• **Task statement**
Transcribe everything from the start of the material down to the line that contains "Looking at the screenshot, I should point(1239,37).", with both ends included.

[Start Provided entries]

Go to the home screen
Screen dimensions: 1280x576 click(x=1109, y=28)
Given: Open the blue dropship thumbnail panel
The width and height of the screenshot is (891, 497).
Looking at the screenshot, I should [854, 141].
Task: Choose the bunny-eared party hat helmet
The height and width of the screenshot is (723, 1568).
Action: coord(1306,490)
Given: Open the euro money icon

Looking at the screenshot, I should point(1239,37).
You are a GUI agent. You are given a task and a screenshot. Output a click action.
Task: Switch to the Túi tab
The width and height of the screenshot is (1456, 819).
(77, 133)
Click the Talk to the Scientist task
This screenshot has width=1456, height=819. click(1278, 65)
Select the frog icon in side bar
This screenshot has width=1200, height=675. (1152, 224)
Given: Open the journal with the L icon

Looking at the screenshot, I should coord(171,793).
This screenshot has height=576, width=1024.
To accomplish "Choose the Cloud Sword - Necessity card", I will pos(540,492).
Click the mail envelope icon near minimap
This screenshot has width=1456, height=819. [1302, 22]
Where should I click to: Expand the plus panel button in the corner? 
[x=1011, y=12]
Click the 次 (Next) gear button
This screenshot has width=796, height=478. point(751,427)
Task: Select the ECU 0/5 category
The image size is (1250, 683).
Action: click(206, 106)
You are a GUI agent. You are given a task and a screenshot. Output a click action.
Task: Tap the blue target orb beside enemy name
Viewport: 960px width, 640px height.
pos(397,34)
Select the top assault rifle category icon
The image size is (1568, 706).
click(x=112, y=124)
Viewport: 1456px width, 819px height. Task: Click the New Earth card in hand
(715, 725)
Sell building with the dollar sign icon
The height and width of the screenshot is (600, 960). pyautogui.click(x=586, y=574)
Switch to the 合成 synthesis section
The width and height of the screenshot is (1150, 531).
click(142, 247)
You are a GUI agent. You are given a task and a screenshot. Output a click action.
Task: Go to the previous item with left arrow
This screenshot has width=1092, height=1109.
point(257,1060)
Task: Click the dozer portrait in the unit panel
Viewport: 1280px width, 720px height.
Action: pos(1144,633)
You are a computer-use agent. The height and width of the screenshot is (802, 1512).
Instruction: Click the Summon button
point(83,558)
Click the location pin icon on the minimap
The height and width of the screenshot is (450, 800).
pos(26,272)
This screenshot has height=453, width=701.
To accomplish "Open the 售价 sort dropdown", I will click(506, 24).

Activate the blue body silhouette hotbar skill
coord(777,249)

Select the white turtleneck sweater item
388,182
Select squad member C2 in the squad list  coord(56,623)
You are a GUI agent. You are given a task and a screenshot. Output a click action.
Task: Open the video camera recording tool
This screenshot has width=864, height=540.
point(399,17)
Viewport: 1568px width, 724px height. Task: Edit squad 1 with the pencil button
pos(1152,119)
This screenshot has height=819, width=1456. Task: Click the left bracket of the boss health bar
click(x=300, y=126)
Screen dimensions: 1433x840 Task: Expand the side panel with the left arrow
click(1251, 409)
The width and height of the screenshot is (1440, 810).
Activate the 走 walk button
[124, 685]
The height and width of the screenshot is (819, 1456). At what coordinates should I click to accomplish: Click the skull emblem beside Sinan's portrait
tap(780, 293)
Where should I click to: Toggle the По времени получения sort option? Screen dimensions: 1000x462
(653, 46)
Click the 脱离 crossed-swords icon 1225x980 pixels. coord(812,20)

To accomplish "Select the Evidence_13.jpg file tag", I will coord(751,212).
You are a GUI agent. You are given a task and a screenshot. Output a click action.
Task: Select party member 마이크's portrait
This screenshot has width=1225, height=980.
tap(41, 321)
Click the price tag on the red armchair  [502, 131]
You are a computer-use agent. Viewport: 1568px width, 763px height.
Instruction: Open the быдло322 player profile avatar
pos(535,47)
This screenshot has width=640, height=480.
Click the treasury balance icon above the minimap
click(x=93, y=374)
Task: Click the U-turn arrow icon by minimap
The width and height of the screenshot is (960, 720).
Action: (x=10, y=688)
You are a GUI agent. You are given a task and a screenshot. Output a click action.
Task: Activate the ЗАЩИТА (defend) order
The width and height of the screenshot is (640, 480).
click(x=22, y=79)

[End Provided entries]

• **Response to the exercise**
Go to the home screen
Screen dimensions: 1280x576 click(x=1109, y=28)
Given: Open the blue dropship thumbnail panel
The width and height of the screenshot is (891, 497).
Looking at the screenshot, I should [854, 141].
Task: Choose the bunny-eared party hat helmet
The height and width of the screenshot is (723, 1568).
Action: coord(1306,490)
Given: Open the euro money icon

Looking at the screenshot, I should point(1239,37).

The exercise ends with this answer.